(Collected data)
==============================

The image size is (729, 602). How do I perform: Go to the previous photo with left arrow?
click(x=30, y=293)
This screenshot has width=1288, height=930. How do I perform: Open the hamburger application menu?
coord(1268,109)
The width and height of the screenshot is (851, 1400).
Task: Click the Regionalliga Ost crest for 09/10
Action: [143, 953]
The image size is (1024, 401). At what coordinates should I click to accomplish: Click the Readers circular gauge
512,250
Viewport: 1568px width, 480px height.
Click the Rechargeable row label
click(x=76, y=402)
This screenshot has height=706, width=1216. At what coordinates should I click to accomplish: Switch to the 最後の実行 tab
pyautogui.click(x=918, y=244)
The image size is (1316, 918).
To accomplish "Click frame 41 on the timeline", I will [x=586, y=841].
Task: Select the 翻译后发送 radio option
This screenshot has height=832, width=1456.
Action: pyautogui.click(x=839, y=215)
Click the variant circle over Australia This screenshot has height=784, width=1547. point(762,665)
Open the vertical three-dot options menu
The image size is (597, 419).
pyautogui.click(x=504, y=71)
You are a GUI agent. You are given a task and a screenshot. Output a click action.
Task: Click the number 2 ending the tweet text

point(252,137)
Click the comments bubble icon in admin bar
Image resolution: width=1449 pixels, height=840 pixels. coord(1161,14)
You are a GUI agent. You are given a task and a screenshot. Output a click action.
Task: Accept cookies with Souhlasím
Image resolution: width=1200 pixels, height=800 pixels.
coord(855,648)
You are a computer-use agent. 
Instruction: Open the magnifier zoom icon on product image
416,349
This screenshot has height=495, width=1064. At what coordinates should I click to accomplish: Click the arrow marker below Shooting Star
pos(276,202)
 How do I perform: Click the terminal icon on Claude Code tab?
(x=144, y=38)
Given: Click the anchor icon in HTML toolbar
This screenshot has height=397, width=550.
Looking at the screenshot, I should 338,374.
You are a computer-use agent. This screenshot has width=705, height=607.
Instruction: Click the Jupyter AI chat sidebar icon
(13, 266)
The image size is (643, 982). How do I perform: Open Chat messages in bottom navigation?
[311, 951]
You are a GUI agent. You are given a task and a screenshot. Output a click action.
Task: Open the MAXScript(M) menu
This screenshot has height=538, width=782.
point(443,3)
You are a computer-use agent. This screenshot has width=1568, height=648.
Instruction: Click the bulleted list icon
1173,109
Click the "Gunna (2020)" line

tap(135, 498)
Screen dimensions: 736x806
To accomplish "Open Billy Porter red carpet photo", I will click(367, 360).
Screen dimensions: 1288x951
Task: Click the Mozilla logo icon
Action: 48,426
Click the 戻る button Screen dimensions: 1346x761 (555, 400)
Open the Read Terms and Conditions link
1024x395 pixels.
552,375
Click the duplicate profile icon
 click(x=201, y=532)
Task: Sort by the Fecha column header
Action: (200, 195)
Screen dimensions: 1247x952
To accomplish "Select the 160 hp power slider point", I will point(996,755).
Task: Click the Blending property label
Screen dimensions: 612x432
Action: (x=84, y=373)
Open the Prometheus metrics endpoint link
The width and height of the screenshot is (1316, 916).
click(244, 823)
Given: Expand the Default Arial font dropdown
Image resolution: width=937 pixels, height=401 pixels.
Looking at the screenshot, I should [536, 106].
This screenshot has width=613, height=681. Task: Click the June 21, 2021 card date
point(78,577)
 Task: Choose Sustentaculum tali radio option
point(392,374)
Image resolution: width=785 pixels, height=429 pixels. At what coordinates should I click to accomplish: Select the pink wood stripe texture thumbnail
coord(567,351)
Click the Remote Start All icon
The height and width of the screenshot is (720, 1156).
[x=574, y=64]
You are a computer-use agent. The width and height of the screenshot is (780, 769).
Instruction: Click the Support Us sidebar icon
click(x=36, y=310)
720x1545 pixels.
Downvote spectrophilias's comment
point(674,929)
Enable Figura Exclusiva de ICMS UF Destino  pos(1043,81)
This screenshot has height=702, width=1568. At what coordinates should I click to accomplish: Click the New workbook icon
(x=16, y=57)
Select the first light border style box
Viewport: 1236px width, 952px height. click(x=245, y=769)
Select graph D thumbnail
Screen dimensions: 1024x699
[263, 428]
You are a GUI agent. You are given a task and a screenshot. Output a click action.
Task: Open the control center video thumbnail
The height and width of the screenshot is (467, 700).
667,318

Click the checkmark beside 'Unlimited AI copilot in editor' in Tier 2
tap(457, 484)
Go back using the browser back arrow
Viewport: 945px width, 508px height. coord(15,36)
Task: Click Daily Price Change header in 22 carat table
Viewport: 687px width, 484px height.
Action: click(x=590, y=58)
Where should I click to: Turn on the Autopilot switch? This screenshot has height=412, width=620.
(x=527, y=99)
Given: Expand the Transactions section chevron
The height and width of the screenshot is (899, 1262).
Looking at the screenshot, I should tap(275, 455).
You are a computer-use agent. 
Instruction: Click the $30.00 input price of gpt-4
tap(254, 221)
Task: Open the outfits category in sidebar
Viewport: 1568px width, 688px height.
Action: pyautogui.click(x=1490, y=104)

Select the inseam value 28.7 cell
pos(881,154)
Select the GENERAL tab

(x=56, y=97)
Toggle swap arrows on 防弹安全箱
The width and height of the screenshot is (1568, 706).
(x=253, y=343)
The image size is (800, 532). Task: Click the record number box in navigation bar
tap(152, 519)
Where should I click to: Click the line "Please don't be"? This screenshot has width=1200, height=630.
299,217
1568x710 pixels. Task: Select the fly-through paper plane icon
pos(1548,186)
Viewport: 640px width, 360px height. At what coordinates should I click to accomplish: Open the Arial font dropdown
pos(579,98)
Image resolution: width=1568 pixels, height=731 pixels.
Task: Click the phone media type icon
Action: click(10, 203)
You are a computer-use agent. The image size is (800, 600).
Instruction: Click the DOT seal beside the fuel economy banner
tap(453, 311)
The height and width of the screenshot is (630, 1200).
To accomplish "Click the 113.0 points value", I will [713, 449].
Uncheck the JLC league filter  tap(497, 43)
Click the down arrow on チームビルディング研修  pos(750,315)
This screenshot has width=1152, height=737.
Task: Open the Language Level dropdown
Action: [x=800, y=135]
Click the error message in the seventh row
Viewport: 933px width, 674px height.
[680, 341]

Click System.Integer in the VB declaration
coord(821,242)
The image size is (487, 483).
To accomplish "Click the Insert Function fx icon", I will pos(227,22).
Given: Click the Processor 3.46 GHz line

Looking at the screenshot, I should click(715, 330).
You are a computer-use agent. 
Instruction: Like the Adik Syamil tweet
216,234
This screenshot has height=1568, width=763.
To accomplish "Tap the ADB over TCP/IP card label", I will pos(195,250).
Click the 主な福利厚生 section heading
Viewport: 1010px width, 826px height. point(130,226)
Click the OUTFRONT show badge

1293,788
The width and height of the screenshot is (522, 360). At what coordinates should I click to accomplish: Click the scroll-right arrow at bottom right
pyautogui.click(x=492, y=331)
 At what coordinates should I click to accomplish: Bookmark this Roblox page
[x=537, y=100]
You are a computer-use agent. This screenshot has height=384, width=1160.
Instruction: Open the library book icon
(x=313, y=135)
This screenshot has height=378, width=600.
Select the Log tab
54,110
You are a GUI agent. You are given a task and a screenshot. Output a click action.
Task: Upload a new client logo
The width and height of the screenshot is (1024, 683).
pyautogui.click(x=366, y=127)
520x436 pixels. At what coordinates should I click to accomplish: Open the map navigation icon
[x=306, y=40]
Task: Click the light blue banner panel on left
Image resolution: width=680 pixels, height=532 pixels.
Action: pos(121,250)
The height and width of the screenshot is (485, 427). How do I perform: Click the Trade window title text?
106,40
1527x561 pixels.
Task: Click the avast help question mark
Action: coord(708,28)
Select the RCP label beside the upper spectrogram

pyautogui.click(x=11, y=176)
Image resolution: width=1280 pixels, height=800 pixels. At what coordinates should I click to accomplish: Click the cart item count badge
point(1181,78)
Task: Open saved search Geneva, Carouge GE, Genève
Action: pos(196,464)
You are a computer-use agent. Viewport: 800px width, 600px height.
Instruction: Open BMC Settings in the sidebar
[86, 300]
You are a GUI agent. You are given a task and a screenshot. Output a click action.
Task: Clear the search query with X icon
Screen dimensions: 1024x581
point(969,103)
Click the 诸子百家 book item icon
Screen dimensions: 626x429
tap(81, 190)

==============================

*Directions*. Examine the records and pull out every line where the string "Expand" occurs.

*Task response*.
Given: Expand the Default Arial font dropdown
Given: Expand the Transactions section chevron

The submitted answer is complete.